Des ventilations en mal d’entretien
L’enquête nationale de l’OQAI pointe également le manque de fiabilité de nos systèmes de ventilation en exploitation. Plus de la moitié des logements équipés de VMC visités par l’OQAI présentaient des débits totaux minimaux inférieurs aux valeurs de référence fixées dans les arrêtés du 24 mars 1982 et du 28 octobre 1983, relatifs à l’aération des logements.
Exiger un contrôle des débits
« Seulement 1 % des systèmes de ventilation est contrôlé à la réception. C’est pourquoi, tout comme il est désormais obligatoire d’attester du respect de la réglementation acoustique, il faut contraindre les installateurs à un contrôle des débits. »

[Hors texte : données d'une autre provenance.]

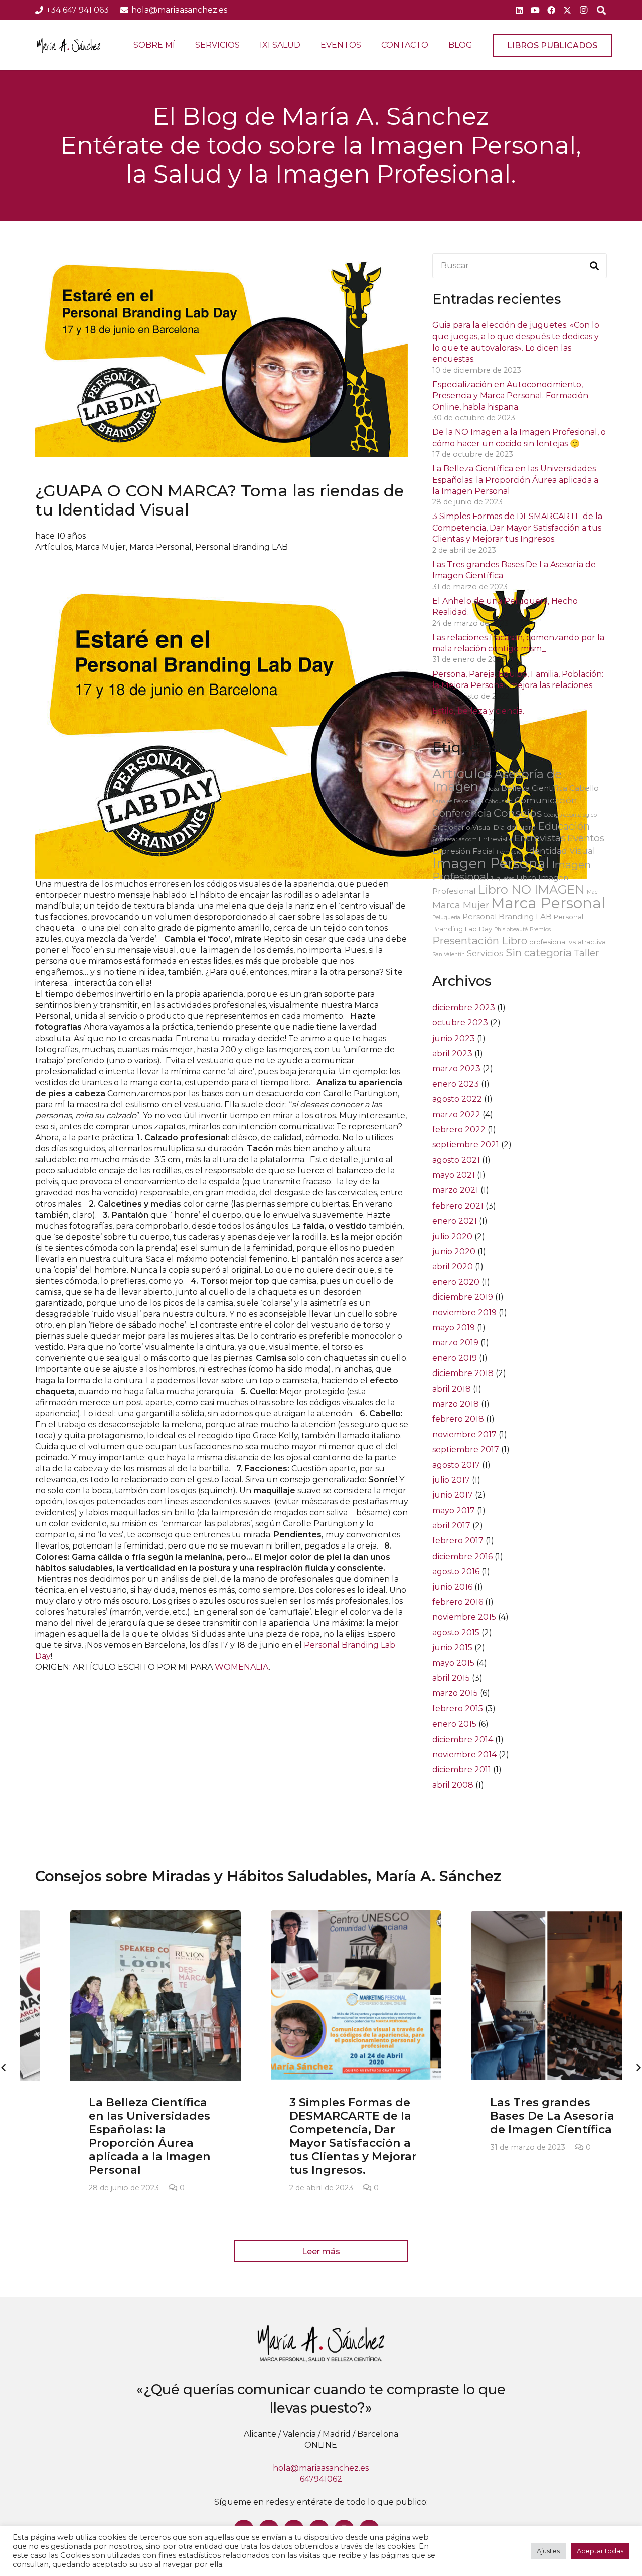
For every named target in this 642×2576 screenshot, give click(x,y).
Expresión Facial (463, 851)
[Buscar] (594, 266)
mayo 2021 (453, 1175)
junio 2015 (452, 1647)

Emmanuelle Brière, responsable ventilation et traitement d’air au sein du syndicat d’entreprises thermiques et aérauliques Uniclima.
Concilier performance énergétique et qualité de l’air
« La qualité de l’air des logements neufs RT 2012 est facilement maîtrisable. Néanmoins, si les résultats sont souvent bons à la réception du bâtiment, c’est une fois qu’il est meublé et occupé que les choses se gâtent… Dans le cadre du Plan national santé-environnement II, nous participons actuellement à un appel à projets lancé par l’ADEME, en lien et visant à tester une démarche qualité de l’air sur 20 maisons individuelles BBC de Rhône-Alpes. La livraison des résultats est prévue fin 2016.

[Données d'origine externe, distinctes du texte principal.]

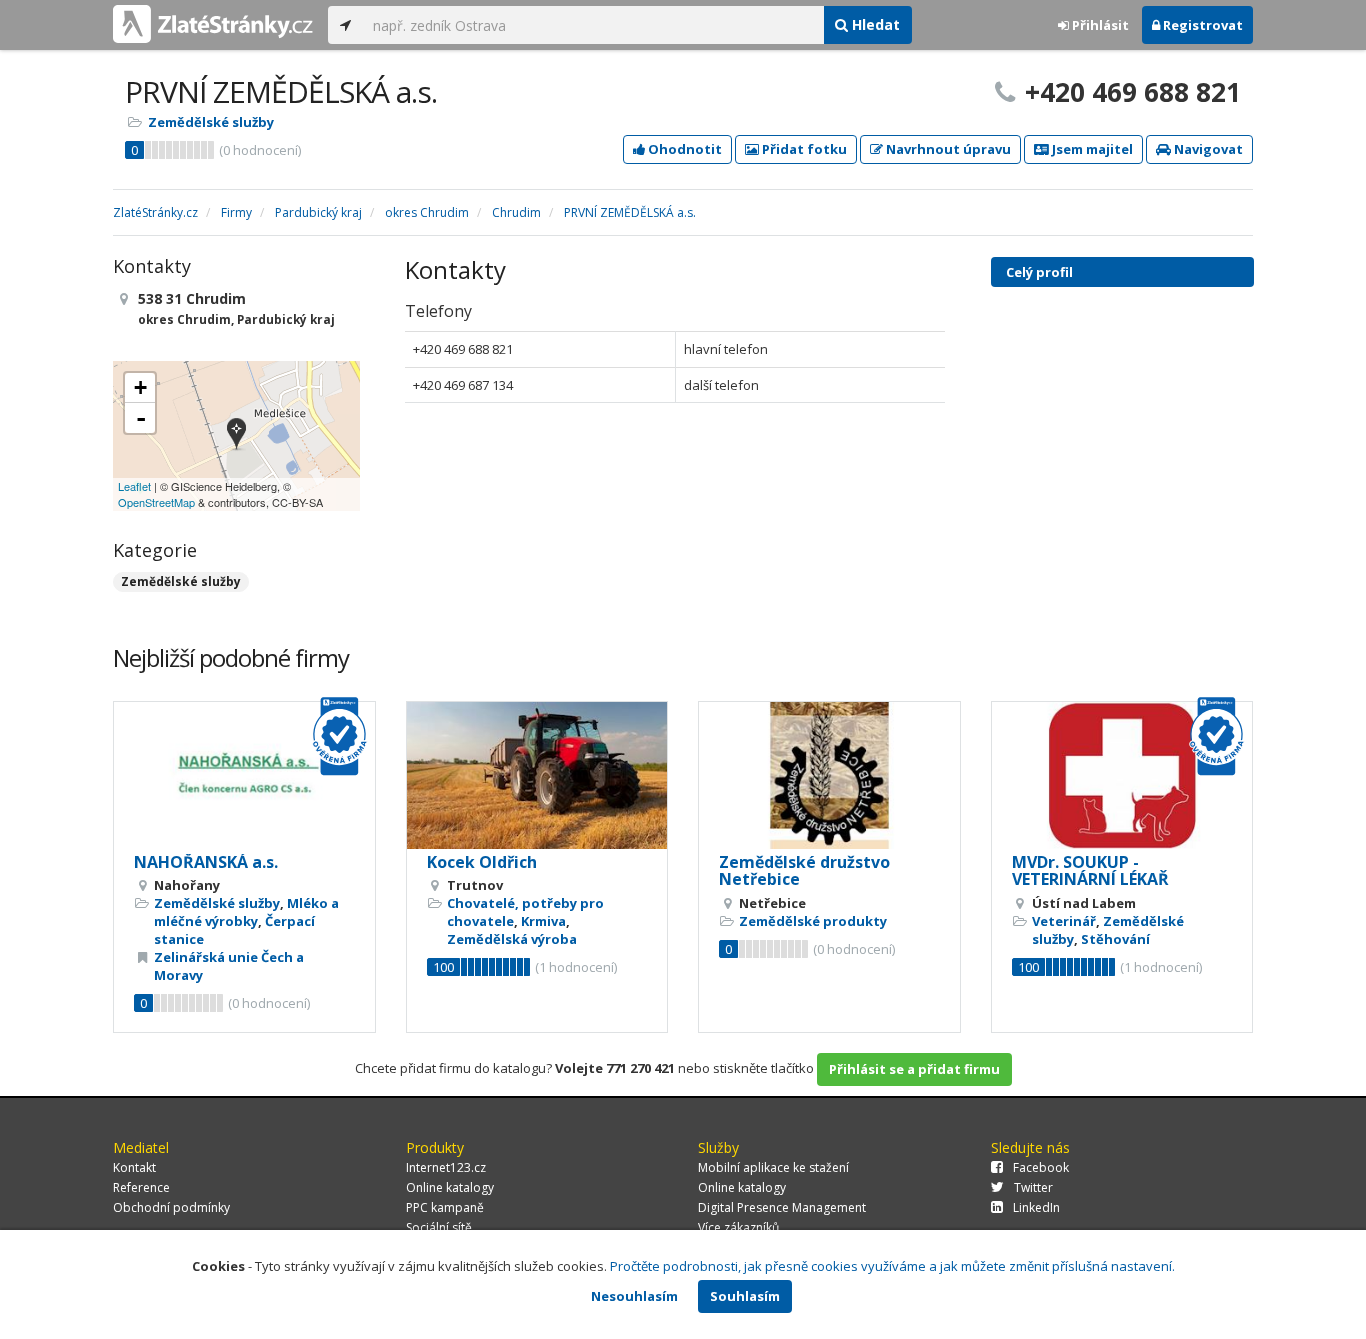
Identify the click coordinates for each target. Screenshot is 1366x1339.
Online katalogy (450, 1187)
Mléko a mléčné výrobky (246, 912)
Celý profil (1039, 272)
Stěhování (1115, 939)
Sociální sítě (439, 1227)
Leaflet (134, 486)
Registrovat (1201, 25)
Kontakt (134, 1167)
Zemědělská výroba (512, 939)
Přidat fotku (803, 149)
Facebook (1041, 1167)
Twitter (1033, 1187)
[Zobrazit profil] (244, 775)
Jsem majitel (1091, 149)
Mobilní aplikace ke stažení (773, 1167)
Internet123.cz (446, 1167)
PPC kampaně (445, 1207)
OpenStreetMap (156, 502)
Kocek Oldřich (482, 862)
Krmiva (543, 921)
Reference (141, 1187)
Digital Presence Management (782, 1207)
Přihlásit (1099, 25)
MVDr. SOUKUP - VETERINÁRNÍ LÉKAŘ (1090, 871)
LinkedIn (1036, 1207)
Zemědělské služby (211, 122)
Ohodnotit (683, 149)
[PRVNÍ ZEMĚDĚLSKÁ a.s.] (236, 435)
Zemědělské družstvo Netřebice (804, 871)
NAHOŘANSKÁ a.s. (206, 862)
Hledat (874, 24)
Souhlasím (745, 1296)
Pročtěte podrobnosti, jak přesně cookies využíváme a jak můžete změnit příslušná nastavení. (892, 1266)
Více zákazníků (738, 1227)
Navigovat (1207, 149)
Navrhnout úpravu (947, 149)
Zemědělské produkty (813, 921)
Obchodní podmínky (171, 1207)
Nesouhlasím (634, 1296)
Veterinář (1064, 921)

[…] Les 500 000 logements que le gouvernement souhaite voir réhabilités énergétiquement chaque année ne devront pas simplement être couverts d’isolant et rendus étanches. Dans la feuille de route pour la transition écologique, il est d’ailleurs précisé que “le plan de rénovation thermique des logements s’accompagnera d’une vigilance particulière sur la qualité de l’air intérieur”. »
Claire-Sophie Coeudevez, ingénieur au sein du bureau d’études Medieco, spécialisé dans les problématiques de santé appliquées au bâtiment.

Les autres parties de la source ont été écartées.